This transfer of vibrations between any two adjacent atoms or molecules in the gases that make up the air is known as ‘sound.’ The energy in a sound event, for example, someone toning, expands away from the mouth and nose equally in all directions as a bubble.
This sound bubble naturally expands at the speed of sound, which is 768 miles an hour at 68 degrees F (20 degrees C) at sea level, and its outer ‘surface’ is in a state of radial pulsation or oscillation, meaning that it is expanding and contracting.
The bubble’s pulsations are the same as those created by the vocal folds in the larynx. The pulsations of the bubble are the sound. At this point, you might be thinking, “But what about sound waves?” The model of ‘sound waves’ is incomplete and a misnomer because it refers to the graphical representation of the mathematical law of sound energy. While the term ‘sound waves’ is correct in its graphical representation, it is not how sound propagates or travels.
Sound Bubble Versus Sound Wave
The concept of sound as a wave is simply a label used to describe the fact that sound bubbles pulsate in and out rhythmically. It is this pulsation of the bubble’s outer surface typically illustrated as a wave-like graph. Put differently, when teachers and scientists describe sound as a wave, they are referring to its rhythmic pulsation depicted graphically, not its actual shape in space. The result of this confusion is that most people incorrectly visualize sounds wiggling their way through the air rather than visualizing beautiful, shimmering sound bubbles.
A sound bubble in the illustration above is halved to see its internal structure. The sound event that created the bubble is in the center. All sounds contain high and low-pressure areas called compressions and rarefactions.

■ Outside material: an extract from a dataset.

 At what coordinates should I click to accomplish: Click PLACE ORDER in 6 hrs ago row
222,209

The illustration (on the left) shows these areas as dense blue hemispheres for high pressure and pale blue hemispheres for low pressure. If you study the drawing closely, you will see dotted lines rising out of the bottom half of the bubble and connecting with a wave graph in the middle. This illustrates clearly where the term ‘sound waves’ comes from: the wave-like graph of sound is a mathematical representation of an actual sound bubble.

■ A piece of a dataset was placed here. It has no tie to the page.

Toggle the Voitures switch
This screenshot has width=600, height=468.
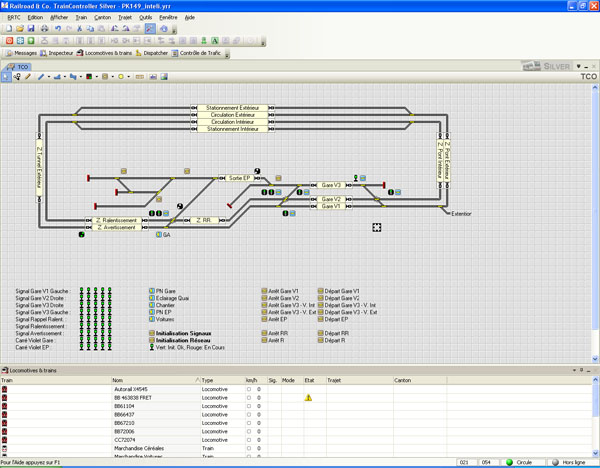click(x=152, y=319)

Many scientific textbooks illustrate the spherical nature of sound, even though they continue to use the term ‘sound waves’ for acoustic energy that has a bubble-like space form. A good example is the Master Handbook of Acoustics. The chapter heading on page 83 is: “Sound Waves in the Free Field,” yet on page 85, there is a drawing showing the spherical nature of sound.1
Holographic Sound Principles
To build a deeper foundation of understanding, when sound travels through air, every atom or molecule in the path of the expanding sound bubble is involved in passing on the sound vibrations. It is like when a long row of set-up dominos bump into each other and set off a chain reaction of movement. In the air, the vibrations that originate with the atoms and molecules in direct contact with the sound source pass on their vibrations to their nearest neighbors, and the chain reaction begins, spreading out as a bubble of sound.